Transport properties for liquid silicon-oxygen-iron mixtures at Earth's core conditions

TL;DR

This study uses density functional theory to calculate the thermal and electrical conductivities of liquid silicon-oxygen-iron mixtures at Earth's core conditions, revealing higher values than previous estimates and implications for Earth's thermal and magnetic evolution.

Contribution

The paper provides new first-principles calculations of Earth's outer core liquid conductivities, significantly updating previous estimates with implications for geophysical models.

Findings

Thermal conductivities are 2-3 times higher than previous estimates.

Electrical conductivities are 2-3 times higher than previous estimates.

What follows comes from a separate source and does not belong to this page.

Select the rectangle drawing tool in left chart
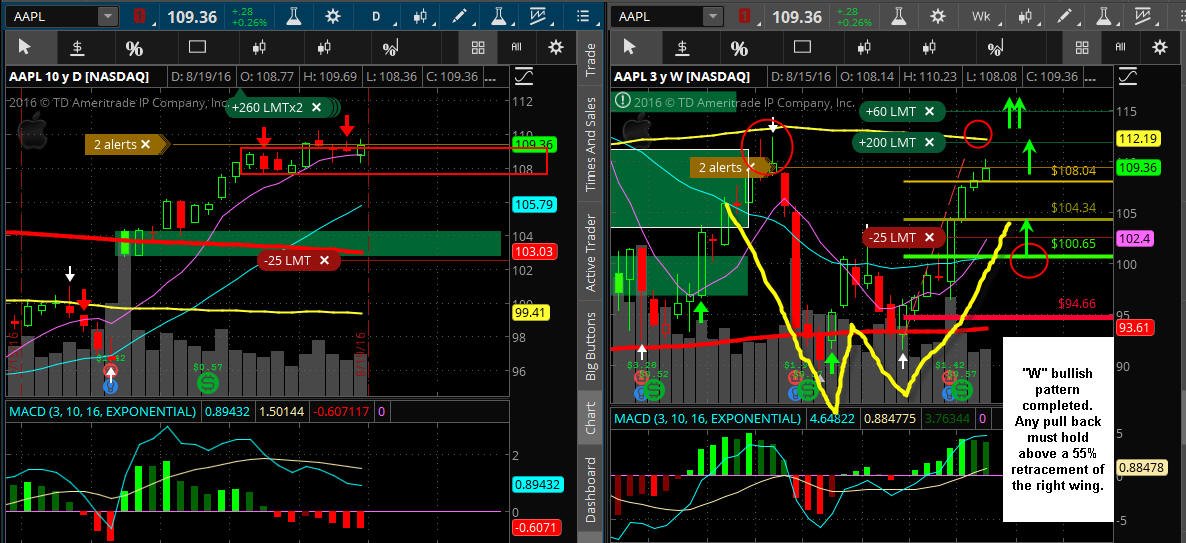197,48
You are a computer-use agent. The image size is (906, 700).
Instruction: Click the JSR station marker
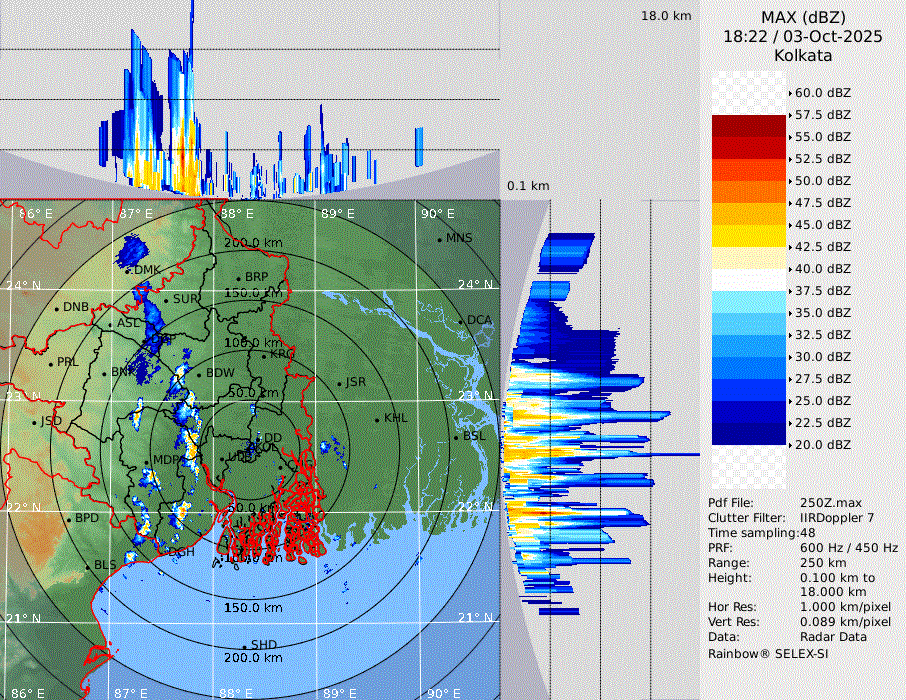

Results suggest faster cooling rates and higher radiogenic element levels in Earth's core.

Abstract

We report on the thermal and electrical conductivities of two liquid silicon-oxygen-iron mixtures (Fe$_{0.82}$Si$_{0.10}$O$_{0.08}$ and Fe$_{0.79}$Si$_{0.08}$O$_{0.13}$), representative of the composition of the Earth's outer core at the relevant pressure-temperature conditions, obtained from density functional theory calculations with the Kubo-Greenwood formulation. We find thermal conductivities $k$ =100 (160) W m$^{-1}$ K$^{-1}$, and electrical conductivities $\sigma = 1.1 (1.3) \times 10^6 \Omega^{-1}$ m$^{-1}$ at the top (bottom) of the outer core. These new values are between 2 and 3 times higher than previous estimates, and have profound implications for our understanding of the Earth's thermal history and the functioning of the Earth's magnetic field, including rapid cooling rate for the whole core or high level of radiogenic elements in the core. We also show results for a number of structural and dynamic properties of the mixtures, including the partial radial distribution functions, mean square displacements, viscosities and speeds of sound.